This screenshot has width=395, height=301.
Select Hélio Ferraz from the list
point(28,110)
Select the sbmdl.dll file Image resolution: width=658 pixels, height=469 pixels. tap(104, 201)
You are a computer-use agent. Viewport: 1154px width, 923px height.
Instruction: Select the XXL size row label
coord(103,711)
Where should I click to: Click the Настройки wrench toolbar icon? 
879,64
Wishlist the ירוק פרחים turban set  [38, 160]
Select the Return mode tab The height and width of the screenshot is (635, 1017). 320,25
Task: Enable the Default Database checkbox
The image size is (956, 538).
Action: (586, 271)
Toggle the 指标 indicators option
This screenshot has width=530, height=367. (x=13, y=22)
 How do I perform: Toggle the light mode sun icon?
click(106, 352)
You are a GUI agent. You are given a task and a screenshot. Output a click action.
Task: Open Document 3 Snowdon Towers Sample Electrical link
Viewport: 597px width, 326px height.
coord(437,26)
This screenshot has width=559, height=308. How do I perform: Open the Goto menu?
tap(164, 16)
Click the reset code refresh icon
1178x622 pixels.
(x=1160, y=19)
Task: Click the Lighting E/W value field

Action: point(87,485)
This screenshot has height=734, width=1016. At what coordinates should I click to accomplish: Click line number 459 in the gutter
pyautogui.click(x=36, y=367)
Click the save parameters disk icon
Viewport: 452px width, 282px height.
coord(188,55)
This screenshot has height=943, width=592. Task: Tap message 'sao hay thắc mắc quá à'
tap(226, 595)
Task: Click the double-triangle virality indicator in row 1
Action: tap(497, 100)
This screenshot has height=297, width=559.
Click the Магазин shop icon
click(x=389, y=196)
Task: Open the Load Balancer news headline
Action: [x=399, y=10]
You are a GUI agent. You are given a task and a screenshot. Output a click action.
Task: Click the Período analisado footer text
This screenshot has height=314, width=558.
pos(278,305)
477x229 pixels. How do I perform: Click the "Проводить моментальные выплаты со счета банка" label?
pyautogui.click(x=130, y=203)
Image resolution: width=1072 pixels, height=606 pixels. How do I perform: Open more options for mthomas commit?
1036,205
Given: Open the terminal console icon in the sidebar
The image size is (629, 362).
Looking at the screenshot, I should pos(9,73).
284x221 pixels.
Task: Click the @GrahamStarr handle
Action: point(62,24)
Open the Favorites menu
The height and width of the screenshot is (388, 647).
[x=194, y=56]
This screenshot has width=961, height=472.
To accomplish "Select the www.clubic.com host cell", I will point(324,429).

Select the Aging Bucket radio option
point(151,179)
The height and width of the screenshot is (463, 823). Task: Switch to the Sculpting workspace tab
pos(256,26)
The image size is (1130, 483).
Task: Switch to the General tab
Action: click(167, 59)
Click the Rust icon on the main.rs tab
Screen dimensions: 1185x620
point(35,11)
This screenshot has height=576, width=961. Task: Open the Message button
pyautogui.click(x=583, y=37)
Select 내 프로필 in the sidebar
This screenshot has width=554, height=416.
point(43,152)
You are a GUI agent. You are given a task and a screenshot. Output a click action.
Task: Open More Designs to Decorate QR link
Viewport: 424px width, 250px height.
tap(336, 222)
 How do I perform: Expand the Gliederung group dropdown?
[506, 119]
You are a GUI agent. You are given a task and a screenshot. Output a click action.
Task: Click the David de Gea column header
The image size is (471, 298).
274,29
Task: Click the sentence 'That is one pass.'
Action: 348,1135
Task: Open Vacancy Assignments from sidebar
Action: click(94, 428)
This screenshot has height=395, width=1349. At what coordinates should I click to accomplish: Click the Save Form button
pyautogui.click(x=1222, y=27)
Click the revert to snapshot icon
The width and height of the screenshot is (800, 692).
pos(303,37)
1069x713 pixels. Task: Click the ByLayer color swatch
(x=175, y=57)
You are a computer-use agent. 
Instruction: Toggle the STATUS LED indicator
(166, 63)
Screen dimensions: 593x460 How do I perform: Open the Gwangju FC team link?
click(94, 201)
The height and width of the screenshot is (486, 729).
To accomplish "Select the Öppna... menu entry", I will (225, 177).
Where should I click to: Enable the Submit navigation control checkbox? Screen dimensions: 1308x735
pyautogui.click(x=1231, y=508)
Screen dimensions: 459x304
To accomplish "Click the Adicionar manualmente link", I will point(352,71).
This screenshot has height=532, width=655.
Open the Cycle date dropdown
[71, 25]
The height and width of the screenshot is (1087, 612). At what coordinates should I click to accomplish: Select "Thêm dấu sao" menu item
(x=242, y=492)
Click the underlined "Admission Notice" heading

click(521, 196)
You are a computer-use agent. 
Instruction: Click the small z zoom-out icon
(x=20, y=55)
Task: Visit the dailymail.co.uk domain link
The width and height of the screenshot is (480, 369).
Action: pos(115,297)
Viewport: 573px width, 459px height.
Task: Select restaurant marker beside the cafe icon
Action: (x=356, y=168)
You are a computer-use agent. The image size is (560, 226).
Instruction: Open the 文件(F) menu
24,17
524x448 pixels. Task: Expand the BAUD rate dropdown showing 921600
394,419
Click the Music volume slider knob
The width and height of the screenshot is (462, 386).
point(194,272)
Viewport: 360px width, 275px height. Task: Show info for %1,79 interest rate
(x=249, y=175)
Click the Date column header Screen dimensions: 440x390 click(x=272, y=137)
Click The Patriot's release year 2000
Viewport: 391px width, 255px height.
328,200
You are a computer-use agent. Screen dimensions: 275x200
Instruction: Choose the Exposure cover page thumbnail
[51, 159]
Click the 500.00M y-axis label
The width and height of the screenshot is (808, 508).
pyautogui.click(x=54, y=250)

EXERCISE DESCRIPTION:
Using the listing above, print every entry exactly.

FINISHED EXERCISE:
This screenshot has width=395, height=301.
Select Hélio Ferraz from the list
point(28,110)
Select the sbmdl.dll file Image resolution: width=658 pixels, height=469 pixels. tap(104, 201)
You are a computer-use agent. Viewport: 1154px width, 923px height.
Instruction: Select the XXL size row label
coord(103,711)
Where should I click to: Click the Настройки wrench toolbar icon? 
879,64
Wishlist the ירוק פרחים turban set  [38, 160]
Select the Return mode tab The height and width of the screenshot is (635, 1017). 320,25
Task: Enable the Default Database checkbox
The image size is (956, 538).
Action: (586, 271)
Toggle the 指标 indicators option
This screenshot has width=530, height=367. (x=13, y=22)
 How do I perform: Toggle the light mode sun icon?
click(106, 352)
You are a GUI agent. You are given a task and a screenshot. Output a click action.
Task: Open Document 3 Snowdon Towers Sample Electrical link
Viewport: 597px width, 326px height.
coord(437,26)
This screenshot has width=559, height=308. How do I perform: Open the Goto menu?
tap(164, 16)
Click the reset code refresh icon
1178x622 pixels.
(x=1160, y=19)
Task: Click the Lighting E/W value field

Action: point(87,485)
This screenshot has height=734, width=1016. At what coordinates should I click to accomplish: Click line number 459 in the gutter
pyautogui.click(x=36, y=367)
Click the save parameters disk icon
Viewport: 452px width, 282px height.
coord(188,55)
This screenshot has height=943, width=592. Task: Tap message 'sao hay thắc mắc quá à'
tap(226, 595)
Task: Click the double-triangle virality indicator in row 1
Action: tap(497, 100)
This screenshot has height=297, width=559.
Click the Магазин shop icon
click(x=389, y=196)
Task: Open the Load Balancer news headline
Action: [x=399, y=10]
You are a GUI agent. You are given a task and a screenshot. Output a click action.
Task: Click the Período analisado footer text
This screenshot has height=314, width=558.
pos(278,305)
477x229 pixels. How do I perform: Click the "Проводить моментальные выплаты со счета банка" label?
pyautogui.click(x=130, y=203)
Image resolution: width=1072 pixels, height=606 pixels. How do I perform: Open more options for mthomas commit?
1036,205
Given: Open the terminal console icon in the sidebar
The image size is (629, 362).
Looking at the screenshot, I should pos(9,73).
284x221 pixels.
Task: Click the @GrahamStarr handle
Action: point(62,24)
Open the Favorites menu
The height and width of the screenshot is (388, 647).
[x=194, y=56]
This screenshot has width=961, height=472.
To accomplish "Select the www.clubic.com host cell", I will point(324,429).

Select the Aging Bucket radio option
point(151,179)
The height and width of the screenshot is (463, 823). Task: Switch to the Sculpting workspace tab
pos(256,26)
The image size is (1130, 483).
Task: Switch to the General tab
Action: click(167, 59)
Click the Rust icon on the main.rs tab
Screen dimensions: 1185x620
point(35,11)
This screenshot has height=576, width=961. Task: Open the Message button
pyautogui.click(x=583, y=37)
Select 내 프로필 in the sidebar
This screenshot has width=554, height=416.
point(43,152)
You are a GUI agent. You are given a task and a screenshot. Output a click action.
Task: Open More Designs to Decorate QR link
Viewport: 424px width, 250px height.
tap(336, 222)
 How do I perform: Expand the Gliederung group dropdown?
[506, 119]
You are a GUI agent. You are given a task and a screenshot. Output a click action.
Task: Click the David de Gea column header
The image size is (471, 298).
274,29
Task: Click the sentence 'That is one pass.'
Action: 348,1135
Task: Open Vacancy Assignments from sidebar
Action: click(94, 428)
This screenshot has height=395, width=1349. At what coordinates should I click to accomplish: Click the Save Form button
pyautogui.click(x=1222, y=27)
Click the revert to snapshot icon
The width and height of the screenshot is (800, 692).
pos(303,37)
1069x713 pixels. Task: Click the ByLayer color swatch
(x=175, y=57)
You are a computer-use agent. 
Instruction: Toggle the STATUS LED indicator
(166, 63)
Screen dimensions: 593x460 How do I perform: Open the Gwangju FC team link?
click(94, 201)
The height and width of the screenshot is (486, 729).
To accomplish "Select the Öppna... menu entry", I will (225, 177).
Where should I click to: Enable the Submit navigation control checkbox? Screen dimensions: 1308x735
pyautogui.click(x=1231, y=508)
Screen dimensions: 459x304
To accomplish "Click the Adicionar manualmente link", I will point(352,71).
This screenshot has height=532, width=655.
Open the Cycle date dropdown
[71, 25]
The height and width of the screenshot is (1087, 612). At what coordinates should I click to accomplish: Select "Thêm dấu sao" menu item
(x=242, y=492)
Click the underlined "Admission Notice" heading

click(521, 196)
You are a computer-use agent. 
Instruction: Click the small z zoom-out icon
(x=20, y=55)
Task: Visit the dailymail.co.uk domain link
The width and height of the screenshot is (480, 369).
Action: pos(115,297)
Viewport: 573px width, 459px height.
Task: Select restaurant marker beside the cafe icon
Action: (x=356, y=168)
You are a computer-use agent. The image size is (560, 226).
Instruction: Open the 文件(F) menu
24,17
524x448 pixels. Task: Expand the BAUD rate dropdown showing 921600
394,419
Click the Music volume slider knob
The width and height of the screenshot is (462, 386).
point(194,272)
Viewport: 360px width, 275px height. Task: Show info for %1,79 interest rate
(x=249, y=175)
Click the Date column header Screen dimensions: 440x390 click(x=272, y=137)
Click The Patriot's release year 2000
Viewport: 391px width, 255px height.
328,200
You are a computer-use agent. Screen dimensions: 275x200
Instruction: Choose the Exposure cover page thumbnail
[51, 159]
Click the 500.00M y-axis label
The width and height of the screenshot is (808, 508).
pyautogui.click(x=54, y=250)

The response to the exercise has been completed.